- DATA FOR THIS TASK
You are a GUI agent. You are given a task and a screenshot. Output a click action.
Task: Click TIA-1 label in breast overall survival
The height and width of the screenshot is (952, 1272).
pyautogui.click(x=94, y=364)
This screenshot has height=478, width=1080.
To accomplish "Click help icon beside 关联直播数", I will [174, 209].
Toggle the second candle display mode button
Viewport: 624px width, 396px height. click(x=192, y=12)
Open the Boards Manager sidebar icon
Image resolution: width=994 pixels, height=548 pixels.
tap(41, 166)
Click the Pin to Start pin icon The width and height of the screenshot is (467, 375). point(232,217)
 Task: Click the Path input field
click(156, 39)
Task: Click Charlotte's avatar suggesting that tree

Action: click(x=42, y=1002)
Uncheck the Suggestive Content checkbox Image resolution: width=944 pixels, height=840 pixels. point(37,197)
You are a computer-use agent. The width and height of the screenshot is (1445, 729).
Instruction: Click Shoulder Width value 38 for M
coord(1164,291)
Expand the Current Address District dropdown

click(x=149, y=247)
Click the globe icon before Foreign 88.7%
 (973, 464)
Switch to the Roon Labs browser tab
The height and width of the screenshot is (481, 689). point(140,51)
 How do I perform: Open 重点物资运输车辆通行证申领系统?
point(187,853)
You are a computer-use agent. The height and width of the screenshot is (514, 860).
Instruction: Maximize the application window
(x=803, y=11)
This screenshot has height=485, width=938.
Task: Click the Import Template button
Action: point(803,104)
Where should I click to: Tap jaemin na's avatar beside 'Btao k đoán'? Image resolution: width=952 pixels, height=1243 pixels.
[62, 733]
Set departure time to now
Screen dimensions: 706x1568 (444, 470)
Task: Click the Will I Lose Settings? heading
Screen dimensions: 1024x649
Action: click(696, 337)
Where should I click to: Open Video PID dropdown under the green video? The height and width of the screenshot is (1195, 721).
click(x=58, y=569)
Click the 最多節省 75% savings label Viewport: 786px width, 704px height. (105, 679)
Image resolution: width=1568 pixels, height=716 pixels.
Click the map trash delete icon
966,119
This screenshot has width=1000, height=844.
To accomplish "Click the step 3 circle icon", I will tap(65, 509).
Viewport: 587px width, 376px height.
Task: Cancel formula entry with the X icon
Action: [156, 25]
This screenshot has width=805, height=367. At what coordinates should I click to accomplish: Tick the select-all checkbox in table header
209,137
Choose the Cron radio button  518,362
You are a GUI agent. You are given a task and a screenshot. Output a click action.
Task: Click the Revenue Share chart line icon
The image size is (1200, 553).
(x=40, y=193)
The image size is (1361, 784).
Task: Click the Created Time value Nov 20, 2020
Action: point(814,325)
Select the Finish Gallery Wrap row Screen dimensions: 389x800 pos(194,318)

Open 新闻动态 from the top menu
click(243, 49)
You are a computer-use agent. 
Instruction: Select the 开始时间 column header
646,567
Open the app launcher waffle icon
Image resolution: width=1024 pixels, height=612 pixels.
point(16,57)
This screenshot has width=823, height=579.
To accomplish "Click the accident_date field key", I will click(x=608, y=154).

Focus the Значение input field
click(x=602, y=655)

- WORK TO BE COMPLETED
Retype each entry without altering a single word.

- WRITTEN ANSWER
You are a GUI agent. You are given a task and a screenshot. Output a click action.
Task: Click TIA-1 label in breast overall survival
The height and width of the screenshot is (952, 1272).
pyautogui.click(x=94, y=364)
This screenshot has height=478, width=1080.
To accomplish "Click help icon beside 关联直播数", I will [174, 209].
Toggle the second candle display mode button
Viewport: 624px width, 396px height. click(x=192, y=12)
Open the Boards Manager sidebar icon
Image resolution: width=994 pixels, height=548 pixels.
tap(41, 166)
Click the Pin to Start pin icon The width and height of the screenshot is (467, 375). point(232,217)
 Task: Click the Path input field
click(156, 39)
Task: Click Charlotte's avatar suggesting that tree

Action: click(x=42, y=1002)
Uncheck the Suggestive Content checkbox Image resolution: width=944 pixels, height=840 pixels. point(37,197)
You are a computer-use agent. The width and height of the screenshot is (1445, 729).
Instruction: Click Shoulder Width value 38 for M
coord(1164,291)
Expand the Current Address District dropdown

click(x=149, y=247)
Click the globe icon before Foreign 88.7%
 (973, 464)
Switch to the Roon Labs browser tab
The height and width of the screenshot is (481, 689). point(140,51)
 How do I perform: Open 重点物资运输车辆通行证申领系统?
point(187,853)
You are a computer-use agent. The height and width of the screenshot is (514, 860).
Instruction: Maximize the application window
(x=803, y=11)
This screenshot has height=485, width=938.
Task: Click the Import Template button
Action: point(803,104)
Where should I click to: Tap jaemin na's avatar beside 'Btao k đoán'? Image resolution: width=952 pixels, height=1243 pixels.
[62, 733]
Set departure time to now
Screen dimensions: 706x1568 (444, 470)
Task: Click the Will I Lose Settings? heading
Screen dimensions: 1024x649
Action: click(696, 337)
Where should I click to: Open Video PID dropdown under the green video? The height and width of the screenshot is (1195, 721).
click(x=58, y=569)
Click the 最多節省 75% savings label Viewport: 786px width, 704px height. (105, 679)
Image resolution: width=1568 pixels, height=716 pixels.
Click the map trash delete icon
966,119
This screenshot has width=1000, height=844.
To accomplish "Click the step 3 circle icon", I will tap(65, 509).
Viewport: 587px width, 376px height.
Task: Cancel formula entry with the X icon
Action: [156, 25]
This screenshot has width=805, height=367. At what coordinates should I click to accomplish: Tick the select-all checkbox in table header
209,137
Choose the Cron radio button  518,362
You are a GUI agent. You are given a task and a screenshot. Output a click action.
Task: Click the Revenue Share chart line icon
The image size is (1200, 553).
(x=40, y=193)
The image size is (1361, 784).
Task: Click the Created Time value Nov 20, 2020
Action: point(814,325)
Select the Finish Gallery Wrap row Screen dimensions: 389x800 pos(194,318)

Open 新闻动态 from the top menu
click(243, 49)
You are a computer-use agent. 
Instruction: Select the 开始时间 column header
646,567
Open the app launcher waffle icon
Image resolution: width=1024 pixels, height=612 pixels.
point(16,57)
This screenshot has width=823, height=579.
To accomplish "Click the accident_date field key", I will click(x=608, y=154).

Focus the Значение input field
click(x=602, y=655)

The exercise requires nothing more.